In this Roediger claimed that the prisoners had been well looked after. Kennedy was both unequivocal and damning in his response:
“Worked outside and only few Kommandos existed where prisoners could work inside – Kommando 9 the “electricians” was one. Kommando 9 also had the advantage that the kapo was an Austrian Jew called Heinrich Eigner…. The Kapo got his own selection of the fittest and youngest and anyone faltering for long was out. We were very “happy” to work there, but this is a long way from a boisterous atmosphere…
For certain tasks it was better to sit down – wiring for instance inside boxes and board to have more control. That he got instructions from Dr D[uerrfeld] to avoid over-tiring the prisoners is a load of CD (codswallop)….
We were not getting any vitamins, insufficient food and calories, wooden clogs, always on the trot, sleeping with someone else in a small bunk-bed (i.e not sleeping well) and scared out of our wits…”
[MS311/32 A2072/7]
Rudy Kennedy’s collection provides not only the story of his campaign work to gain justice and compensation for those used as slave labourers under the Nazi regime, but poignant personal items such as photographs of his family or the diary of his visit to Auschwitz in 1995.
The final collection that we shall mention forms part of a more recent judicial process to deal with accusations of war crimes. The War Crimes Act that passed in the UK in 1991 gave the courts the right to try British residents for alleged offences committed in Germany or German occupied territories during the Second World War. Szymon Serafinowicz, who had been the Police Chief and then Police District Commander in Byelorussia, now Belarus, was the first person in the UK to be brought to trial under this legislation.

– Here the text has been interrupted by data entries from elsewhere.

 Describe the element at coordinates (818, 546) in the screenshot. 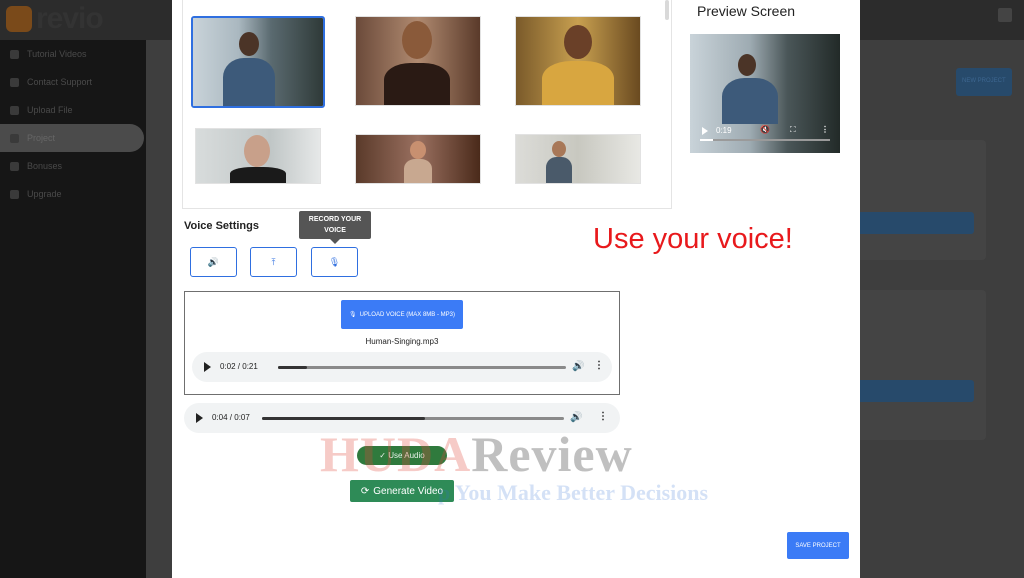

I see `save-project-button: SAVE PROJECT` at that location.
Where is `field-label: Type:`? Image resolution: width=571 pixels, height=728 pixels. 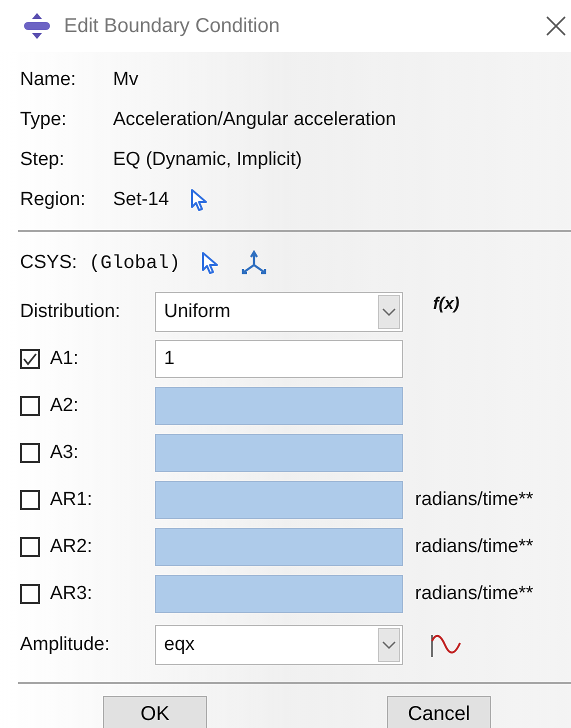 field-label: Type: is located at coordinates (44, 120).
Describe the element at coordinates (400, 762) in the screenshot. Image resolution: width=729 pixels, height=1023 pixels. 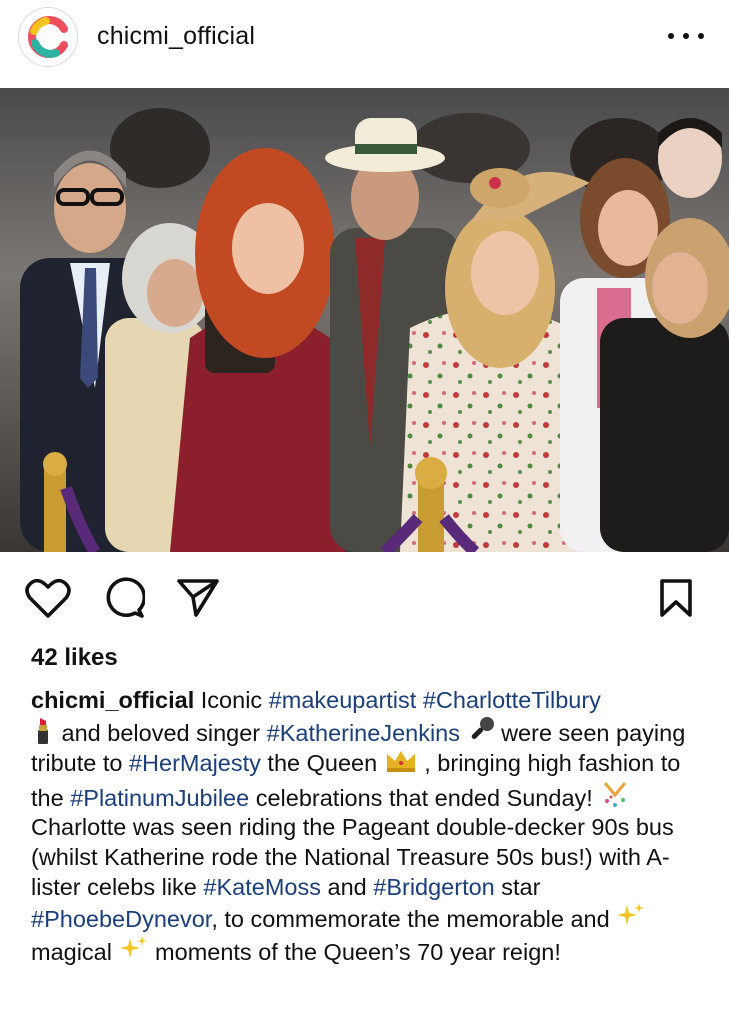
I see `crown-emoji` at that location.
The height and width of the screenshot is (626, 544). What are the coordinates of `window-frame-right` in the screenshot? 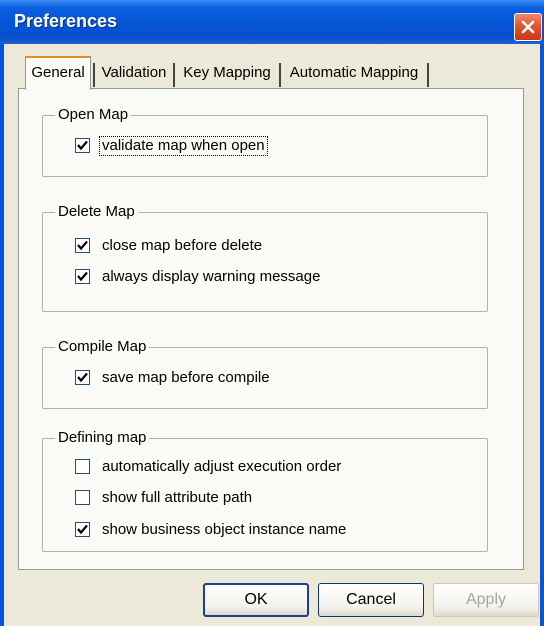 It's located at (542, 335).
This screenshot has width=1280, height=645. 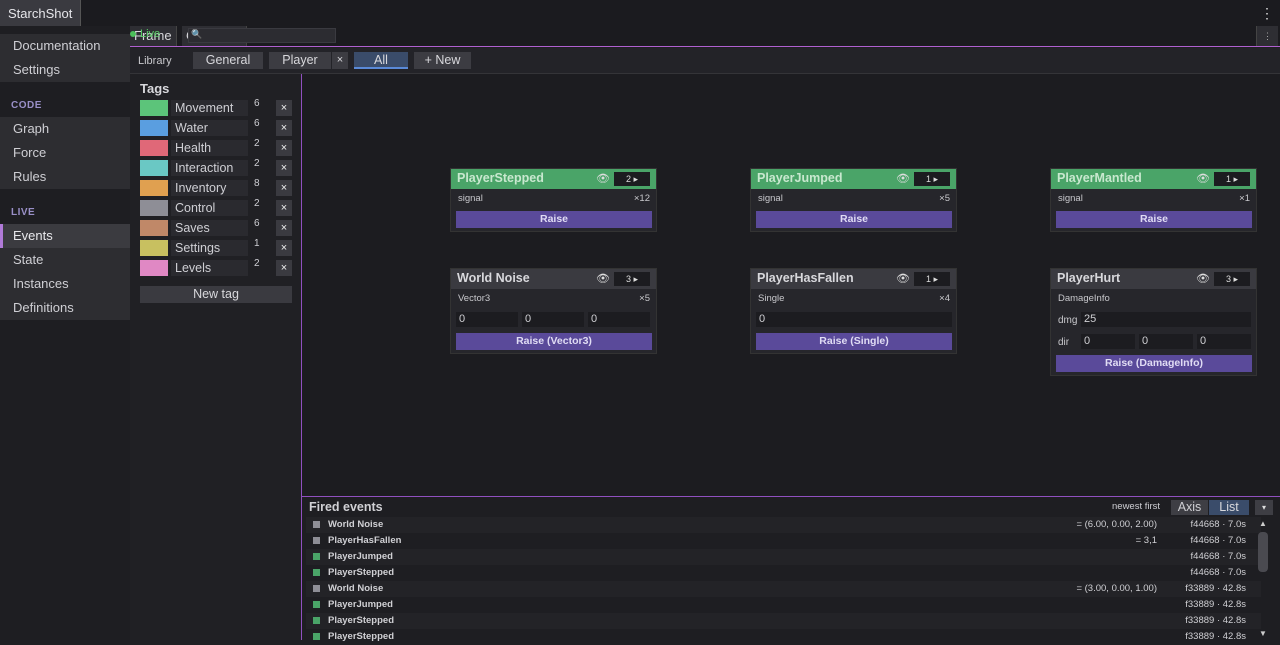 I want to click on sidebar-item-instances: Instances, so click(x=65, y=284).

He was arrested in 1993 and charged with the murder of Jews in his homeland in 1941-2. The Serfinowicz collection (MS408) is made up of the judicial and evidence papers produced for this case: the case itself did not proceed after the jury decided that Mr Serafinowicz was not fit to plead.
Further details of all these collections can be found in the Epexio Archive Catalogue together with information on archival material relating to the Second World War. The Parkes Library holds extensive printed material on the Holocaust and war crimes.